- YOUR ASSIGNMENT
Write the next part of the article on why people respond differently to exercise, picking up after its last sentence.

When it comes to losing weight, exercise is quite often an initial part of the whole program aimed at it. However, people regularly encounter an unpleasant fact: not everyone benefits equally from physical activities. What reason may be behind it?
When we engage into exercising, it activates physiological response of our body’s various systems. Respiratory and cardiovascular ones are responsible for getting on with a certain movement, musculoskeletal helps to control precision of its performance, endocrine and immune systems get an impulse to reorganize their work in an even more efficient way. Also, in cases of regular exercising routine all the systems go through adaptation processes that altogether result into further development of a person’s general working capacity.
One of those is metabolism.
Its pace differs in individuals and on a permanent basis is only amenable to minor corrections, e.g. one cannot just speed it up from 0 to 100. Also, it tends to naturally slow down as a person ages, at the same time making it even harder to give it a boost.
Another one is genetics.
Though thoroughly studied as it is, few people are able to afford or even willing to try and check what their genetic profile responsible for response to training looks like. As by now, the most reliable reason to learn about it still lies in devoting some of one’s time to exercising to see how their body behaves.
Moreover, the third reason that has major influence on our response to training has been found out.
A team of researchers from Kazanawa university in Japan have discovered a kind of hepatokine hormone called selenoprotein P, secretion of which happens in the liver. After series of experiments that involved mice and cultured muscle cells, as well as a number of clinical studies it has been concluded that high levels of selenoprotein P may be responsible for causing pathology that hampers exercises make an actual effect on one’s organism. This hormone acts by affecting our muscles through certain receptors, thus significantly diminishing or even ‘cancelling’ the whole effect of undertaken physical activity.

- DATA EXTRACT
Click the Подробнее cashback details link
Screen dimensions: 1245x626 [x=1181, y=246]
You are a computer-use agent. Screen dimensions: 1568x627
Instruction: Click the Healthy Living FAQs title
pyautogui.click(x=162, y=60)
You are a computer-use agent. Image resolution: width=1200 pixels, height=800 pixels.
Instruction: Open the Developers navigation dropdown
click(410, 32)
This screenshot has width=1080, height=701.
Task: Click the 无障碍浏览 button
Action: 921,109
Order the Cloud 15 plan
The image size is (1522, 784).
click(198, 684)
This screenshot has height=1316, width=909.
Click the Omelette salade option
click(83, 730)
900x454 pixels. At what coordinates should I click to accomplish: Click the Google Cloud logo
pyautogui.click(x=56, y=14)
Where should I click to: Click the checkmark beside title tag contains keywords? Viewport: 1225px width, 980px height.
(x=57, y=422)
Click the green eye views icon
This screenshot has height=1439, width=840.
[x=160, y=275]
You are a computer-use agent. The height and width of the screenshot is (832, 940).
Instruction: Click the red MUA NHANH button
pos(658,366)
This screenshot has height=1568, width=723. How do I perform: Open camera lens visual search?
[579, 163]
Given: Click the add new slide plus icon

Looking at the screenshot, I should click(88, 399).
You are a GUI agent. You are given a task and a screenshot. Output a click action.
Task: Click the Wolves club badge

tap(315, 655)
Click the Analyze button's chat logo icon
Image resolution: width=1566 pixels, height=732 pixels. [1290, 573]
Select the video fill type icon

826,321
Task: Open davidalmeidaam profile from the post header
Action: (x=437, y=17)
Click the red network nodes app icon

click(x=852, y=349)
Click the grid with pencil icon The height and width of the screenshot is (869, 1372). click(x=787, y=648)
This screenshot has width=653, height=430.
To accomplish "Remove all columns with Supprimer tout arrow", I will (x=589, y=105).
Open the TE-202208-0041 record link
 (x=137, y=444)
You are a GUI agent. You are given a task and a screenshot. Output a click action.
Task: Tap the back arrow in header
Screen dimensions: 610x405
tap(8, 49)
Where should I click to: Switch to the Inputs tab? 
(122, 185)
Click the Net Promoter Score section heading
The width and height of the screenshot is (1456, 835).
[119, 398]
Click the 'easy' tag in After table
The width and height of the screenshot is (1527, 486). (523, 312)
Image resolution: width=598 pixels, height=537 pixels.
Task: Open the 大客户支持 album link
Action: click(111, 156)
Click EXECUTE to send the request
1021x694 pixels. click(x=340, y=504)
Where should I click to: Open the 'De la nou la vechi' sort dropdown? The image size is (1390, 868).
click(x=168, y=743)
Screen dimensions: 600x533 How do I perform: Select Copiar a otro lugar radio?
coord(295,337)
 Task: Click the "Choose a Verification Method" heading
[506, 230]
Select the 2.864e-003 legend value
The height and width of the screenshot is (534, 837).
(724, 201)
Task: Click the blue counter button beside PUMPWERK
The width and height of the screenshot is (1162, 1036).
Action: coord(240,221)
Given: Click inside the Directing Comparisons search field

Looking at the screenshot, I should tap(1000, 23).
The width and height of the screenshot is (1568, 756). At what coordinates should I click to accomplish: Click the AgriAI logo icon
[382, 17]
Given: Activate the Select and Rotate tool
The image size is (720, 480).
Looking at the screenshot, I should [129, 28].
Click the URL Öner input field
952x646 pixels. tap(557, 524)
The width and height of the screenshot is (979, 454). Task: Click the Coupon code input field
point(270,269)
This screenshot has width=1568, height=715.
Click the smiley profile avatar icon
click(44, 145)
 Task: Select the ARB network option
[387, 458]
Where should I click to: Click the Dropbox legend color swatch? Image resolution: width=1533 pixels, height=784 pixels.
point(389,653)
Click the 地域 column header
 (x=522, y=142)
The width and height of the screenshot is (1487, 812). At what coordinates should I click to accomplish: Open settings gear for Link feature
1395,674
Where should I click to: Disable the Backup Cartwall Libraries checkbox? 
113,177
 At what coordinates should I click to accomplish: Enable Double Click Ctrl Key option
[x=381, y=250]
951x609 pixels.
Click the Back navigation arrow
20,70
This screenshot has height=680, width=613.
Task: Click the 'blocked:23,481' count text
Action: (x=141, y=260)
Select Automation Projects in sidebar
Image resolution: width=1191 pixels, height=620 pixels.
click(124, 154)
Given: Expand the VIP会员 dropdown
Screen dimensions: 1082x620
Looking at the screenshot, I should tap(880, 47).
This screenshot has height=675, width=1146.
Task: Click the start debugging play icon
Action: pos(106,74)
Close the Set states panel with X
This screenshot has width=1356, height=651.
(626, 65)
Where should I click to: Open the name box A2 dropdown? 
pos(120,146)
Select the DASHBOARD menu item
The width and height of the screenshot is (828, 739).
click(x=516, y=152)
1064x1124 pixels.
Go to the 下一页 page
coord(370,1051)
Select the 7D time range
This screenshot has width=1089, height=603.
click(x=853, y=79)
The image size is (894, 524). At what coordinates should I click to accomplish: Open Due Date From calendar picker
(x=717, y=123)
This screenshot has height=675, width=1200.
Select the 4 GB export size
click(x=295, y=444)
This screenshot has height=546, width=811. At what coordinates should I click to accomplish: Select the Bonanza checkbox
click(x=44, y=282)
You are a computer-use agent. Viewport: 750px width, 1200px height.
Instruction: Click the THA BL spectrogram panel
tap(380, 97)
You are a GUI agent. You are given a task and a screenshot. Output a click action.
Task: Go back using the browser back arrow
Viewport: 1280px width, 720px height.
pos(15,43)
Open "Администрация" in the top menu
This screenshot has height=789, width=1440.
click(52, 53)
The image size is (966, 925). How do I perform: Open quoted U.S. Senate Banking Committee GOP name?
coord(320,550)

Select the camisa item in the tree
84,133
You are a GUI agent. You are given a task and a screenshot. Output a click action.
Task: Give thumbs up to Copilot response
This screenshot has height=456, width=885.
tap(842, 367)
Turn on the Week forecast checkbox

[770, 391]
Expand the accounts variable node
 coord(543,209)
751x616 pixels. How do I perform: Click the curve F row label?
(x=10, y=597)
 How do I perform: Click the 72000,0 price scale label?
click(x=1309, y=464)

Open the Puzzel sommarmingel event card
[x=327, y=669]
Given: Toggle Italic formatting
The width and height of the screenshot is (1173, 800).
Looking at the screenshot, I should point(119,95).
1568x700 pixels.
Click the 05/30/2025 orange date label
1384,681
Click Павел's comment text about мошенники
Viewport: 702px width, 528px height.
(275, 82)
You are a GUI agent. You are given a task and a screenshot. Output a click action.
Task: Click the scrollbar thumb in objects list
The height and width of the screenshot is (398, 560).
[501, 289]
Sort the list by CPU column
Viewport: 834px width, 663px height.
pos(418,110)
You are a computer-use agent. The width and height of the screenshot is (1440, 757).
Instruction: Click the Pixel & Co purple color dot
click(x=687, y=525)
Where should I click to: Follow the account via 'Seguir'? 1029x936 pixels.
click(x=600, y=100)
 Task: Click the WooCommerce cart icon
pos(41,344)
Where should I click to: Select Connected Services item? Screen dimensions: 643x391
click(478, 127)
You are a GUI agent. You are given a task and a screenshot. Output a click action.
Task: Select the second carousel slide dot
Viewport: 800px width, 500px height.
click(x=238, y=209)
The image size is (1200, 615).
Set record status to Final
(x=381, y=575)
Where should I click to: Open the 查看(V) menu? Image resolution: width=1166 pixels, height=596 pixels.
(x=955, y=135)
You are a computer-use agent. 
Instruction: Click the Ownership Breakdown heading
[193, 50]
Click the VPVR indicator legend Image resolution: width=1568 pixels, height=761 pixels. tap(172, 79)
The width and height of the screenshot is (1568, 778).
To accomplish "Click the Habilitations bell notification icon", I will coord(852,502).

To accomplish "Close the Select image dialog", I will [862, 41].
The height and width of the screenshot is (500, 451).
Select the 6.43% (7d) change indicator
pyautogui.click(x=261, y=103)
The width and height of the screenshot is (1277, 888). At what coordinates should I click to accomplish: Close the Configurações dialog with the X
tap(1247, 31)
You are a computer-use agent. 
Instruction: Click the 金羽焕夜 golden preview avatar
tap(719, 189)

- TASK RESPONSE
Among categories who are at risk of having high levels of selenoprotein P are elderly people, those who have type 2 diabetes or fatty liver, lead mostly sedentary lifestyle. However, with discovery of the hormone it is expected that scientists will start looking for ways to eliminate high levels of selenoprotein P with certain drugs, thus helping quite a big number of people who do not benefit much from exercising nowadays. Still, it is important to carefully examine whether one’s diet is healthy and balanced enough, if sleep regime is good and provides good rest before starting to suspect one is having hormonal issues.
Unfortunately, there are currently no known 100% reliable methods to eliminate this body peculiarity other than trial and error. A professional doctor, a trainer and your own devotion to the process of exercising that still benefits your body is the best way to make physical activity work for you in this aspect, too.